Saturday, April 15, 2006

The BEST article on immigration

I've seen is, not surprisingly, from Peggy Noonan.

It would be presumptous to attempt to paraphrase Noonan, a Reagan speechwriter, so in her own words:

I love immigrants...I love them because they are brave. They left their country and struggled their way to this one to get a better life...I love immigrants because they make themselves lonely for their children. They go to a place where few share their language, their memories, their references. They do this so their children will have a greater chance at happiness. I love immigrants because they invest in the future with the biggest thing they can invest with: their life.

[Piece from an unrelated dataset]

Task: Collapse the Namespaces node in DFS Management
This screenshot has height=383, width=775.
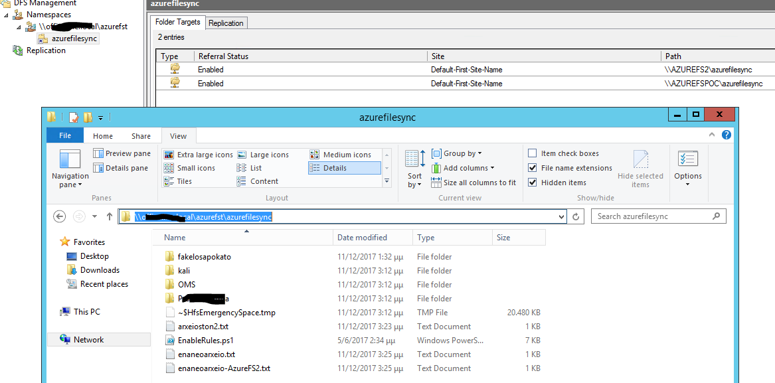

Not sure its ever been said better.

This week I went to the immigration march in New York. We massed on the Brooklyn Bridge and then marched into lower Manhattan. I just wanted to be there and see who was marching and hear what they said.
...
I walked along with a young black woman, an American in her mid-20s, who was chatting in English and Spanish with those nearby. She was clearly in some organizational position, and she was carrying an American flag...But it was clear all the American flags were a strategic decision. All those Mexican flags in the marches in L.A. and elsewhere 10 days ago had been a public relations disaster. So now it was all American flags.
...
We curled past the courthouses of downtown, up Broadway, to Chinatown. Chinatown is of course largely populated by immigrants, legal and illegal, but they were not in the march. In fact, I did not see a single Asian in the march. They were all working, in the shops and on the street. They had no intention of letting yet another New York march get in the way of business. And you know, the marchers seemed to sense it. They didn't spend long in Chinatown.


Not a *single* Asian.

And Noonan's best point I think:

While the marchers seemed to be good people, and were very likable, the march itself, I think, violated the old immigrant politesse--the general understanding that you're not supposed to get here and immediately start making demands. It would never have occurred to my grandparents to demand respect. They thought they had to earn it. It would never have occurred to them to air mass grievances, assert rights, issue a list of legislative demands. Especially if they were here unlawfully.

Amen.

We are a sovereign nation operating under the rule of law. That, in fact, is why many immigrants come here. They come from places where the law, such as it is, is corrupt, malleable, limiting. Does it make sense to subvert our own laws to facilitate the entrance of those in pursuit of government by law? Whatever our sentiments and sympathies as individuals, America has the right, and the responsibility, to protect the integrity of its borders, to make the laws by which immigrants are granted entrance, and to enforce those laws.
...
I think those whose primary concern is preserving the Hispanic vote for the Democratic Party, or not losing the Hispanic vote for the Republican Party, are being cynical, selfish, and stupid, too. It's not all about who gets what vote, it's about continuing a system of laws that has allowed America to become, among many other things, a place immigrants want to come to. And it's about admitting immigrants in a coherent, orderly, legal manner, with an eye first to what America needs. That's how you continue a good thing, which is what we've had.


A thought. Two generations ago City College (part of the City University of New York) was considered one of the finest colleges in the country - just a cut below the Ivies - and much more affordable to immigrants. A generation ago, in a paroxysm of egalitarian and multicultural overreach, a bunch of nitwits got together and decided that City College should have open admissions - basically anyone with a pulse ought to get in.

Unsurprisingly City College and the CUNY system saw the caliber of its students, its faculty and its reputation sink disastrously. It hasn't recovered.